This is an extremely simple idea. All legal moves are evaluated by playouts, and the move with the highest winning rate will be chosen (the left most branch in Fig. 9). Unsurprisingly, one-ply Monte Carlo Go is weak because of a fundamental weakness.
Fig. 9

Simplest one-ply Monte Carlo Go

Assume that the playout is purely random except avoiding eye-filling moves. If there is a threatening move with only one correct reply, the opponent will likely to choose the wrong reply in the playouts. Therefore, such a move will be evaluated highly. The one-ply Monte Carlo Go program likes to play direct atari moves which are, in most cases, useless moves. In short, it tends to choose moves which expect opponents to make blunders.

The chance of choosing nonoptimal moves will not be zero even given infinite computational time. The limit of the strength is analyzed when using simple playouts. The winning rate against GNU Go on 9 × 9 board was approximately 10 %, and it was also extremely weak on 19 × 19 boards.

The first known work was described in an unpublished report written by Brügmann in 1993 (Brügmann 1993). There was more sophisticated approach based on one-ply Monte Carlo Go. They had comparable strengths with other approaches, but it was clearly not the most successful approach for Go. However this idea is important because it triggered the invention of the Monte Carlo tree search algorithm.

Monte Carlo Tree Search and Go Programs

As described above, one-ply Monte Carlo Go introduced a new way of evaluating the board position which does not require an evaluation function. But there was also a fundamental weakness. The breakthrough came in the year 2006.

Brief History of MCTS Invention

Go program Crazy Stone, developed by a French researcher Rémi Coulom, is the winner of the 9 × 9 Go division of the 11th Computer Olympiad taken place at Turin in 2006. The algorithm used in Crazy Stone was published at the same time in Computers and Games Conference which was one of the joint events with the Olympiad (Coulom et al. 2006). It is widely regarded that the algorithm developed for Crazy Stone by Coulom is the first MCTS algorithm.

Based on the success of Crazy Stone, Kocsis and Csaba Szepesvári submitted the paper about Upper Confidence applied to Trees (UCT) algorithm to ECML 2006 Conference (Kocsis and Szepesvári 2006). UCT had the proof of convergence to the optimal solution which Crazy Stone’s first approach did not have (explained in section “UCT Algorithm”).

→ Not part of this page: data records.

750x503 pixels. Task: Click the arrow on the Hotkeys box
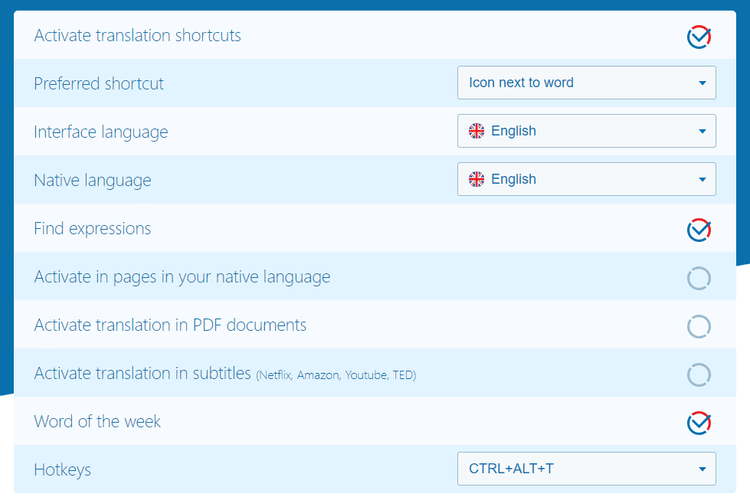coord(702,468)
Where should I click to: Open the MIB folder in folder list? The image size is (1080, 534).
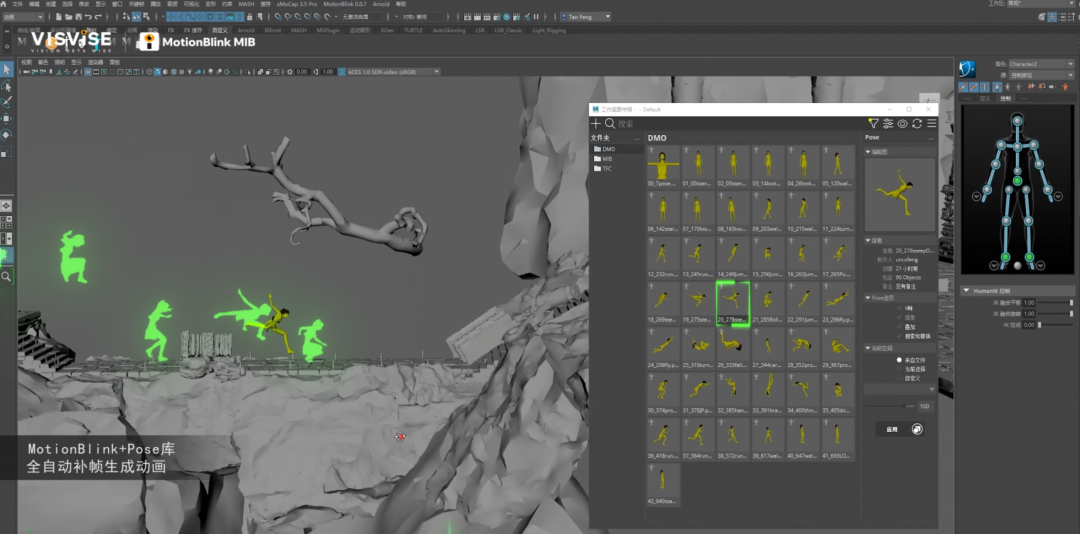[606, 158]
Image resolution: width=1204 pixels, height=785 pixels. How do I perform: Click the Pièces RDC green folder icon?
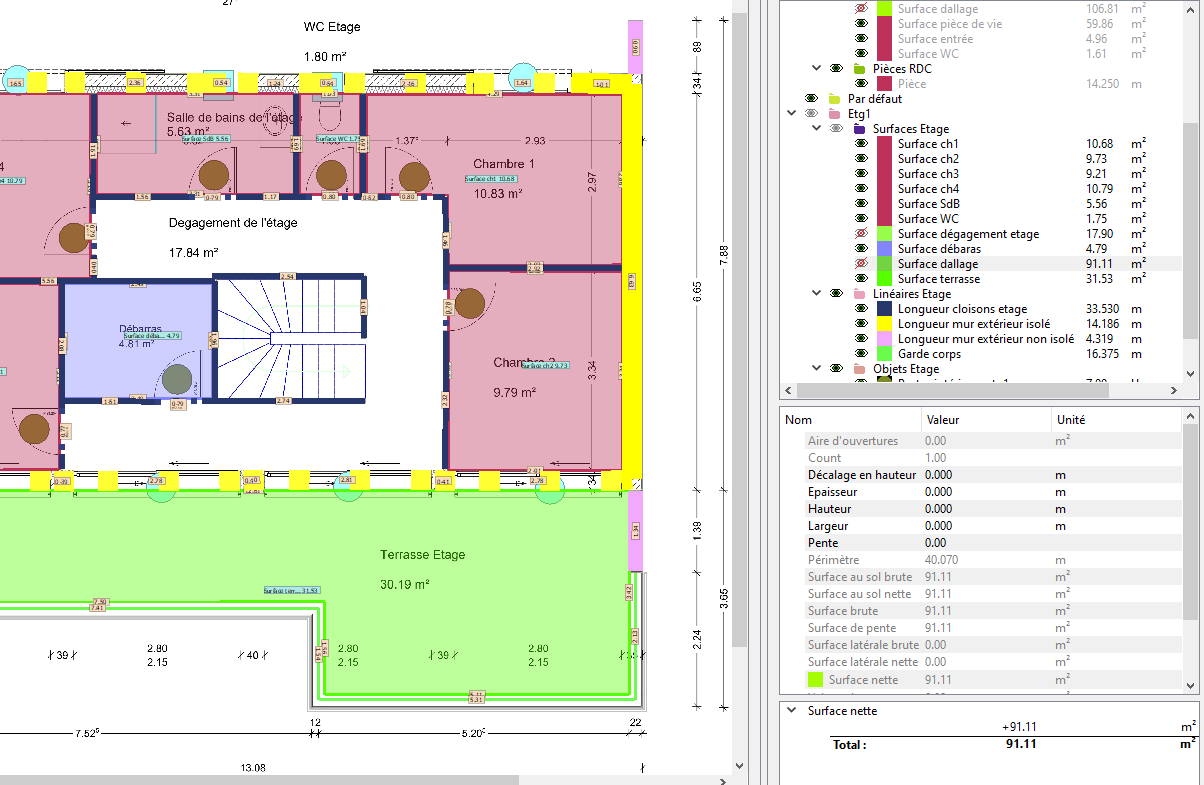(860, 69)
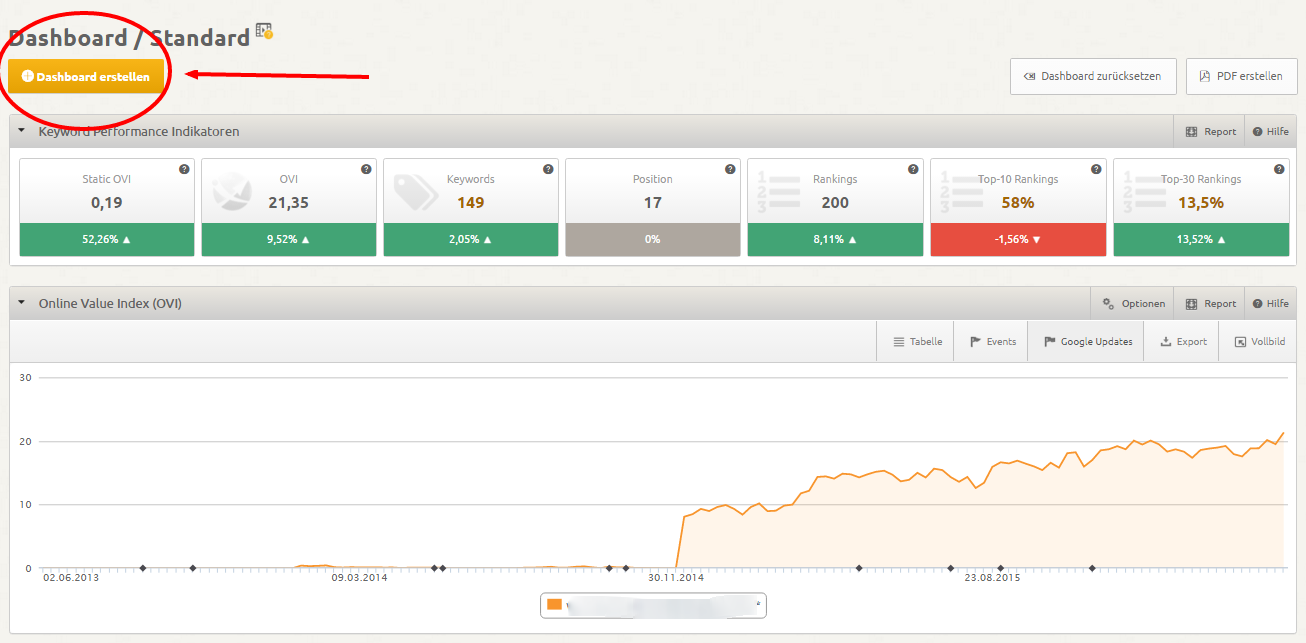Collapse the Keyword Performance Indikatoren panel
This screenshot has width=1306, height=643.
[22, 131]
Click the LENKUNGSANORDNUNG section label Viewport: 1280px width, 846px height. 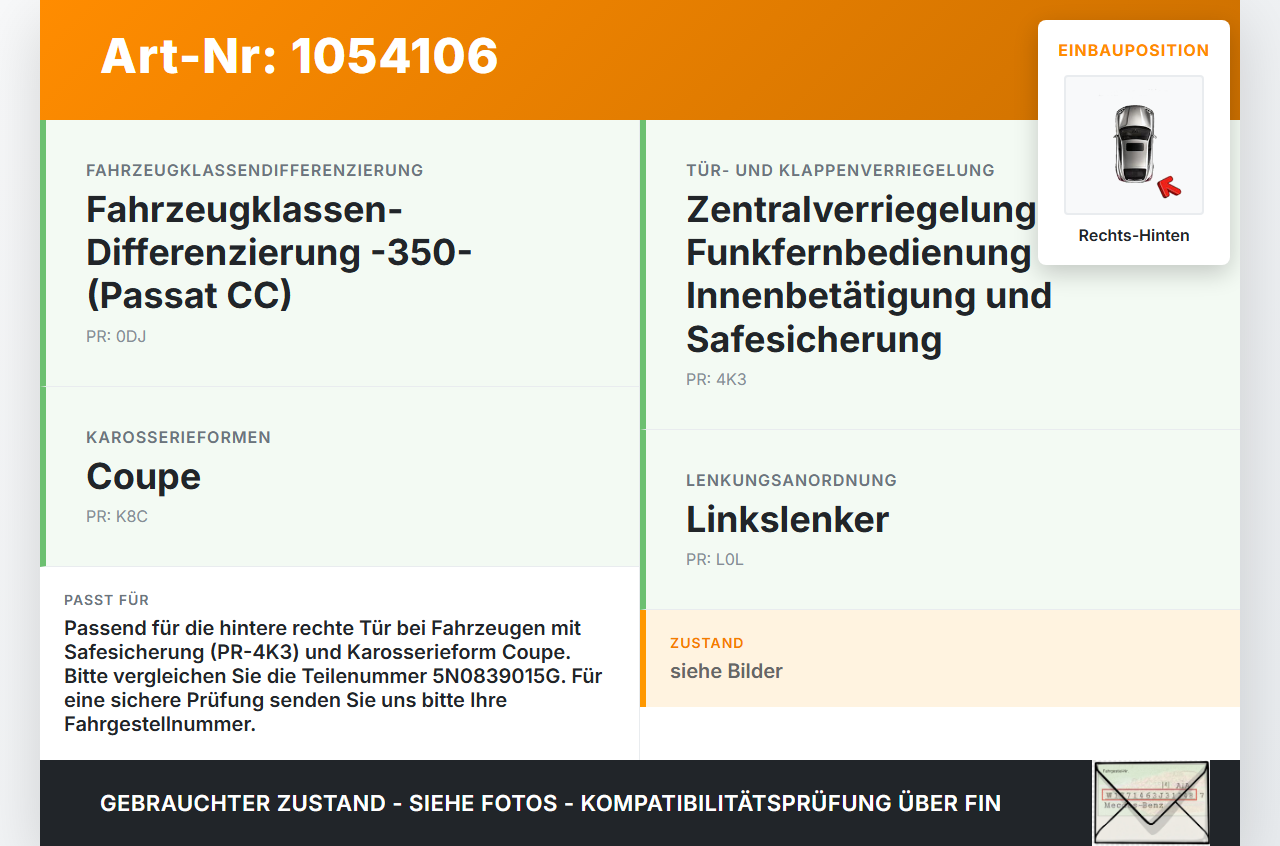[x=791, y=481]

At first, it seemed MCTS works only for small boards. However, soon after the UCT paper was published, a Go program named MoGo became the first Go program to achieve a shodan on 19 × 19 board (Gelly et al. 2006) (on an Internet Go server, KGS (KGS Go Server 2015)) and became famous among Go players.

Basic Framework of MCTS

The differences between one-ply Monte Carlo Go and MCTS seem simple. First, more playouts will be performed from more promising branches (Fig. 10). Then if the number of playouts on a leaf node exceeds a threshold, the leaf will be expanded (Fig. 11). With these modifications, the tree will grow in an unbalanced manner growing toward the promising parts of the tree. It covers the weakness of the one-ply Monte Carlo Go programs and significantly improved the strength.
Fig. 10

Enough playouts on promising branches

Fig. 11

Expand promising nodes

However, at this point, the definition of promising branch is not clear. The key point of the algorithm is the selection of promising branches which is explained in the following sections.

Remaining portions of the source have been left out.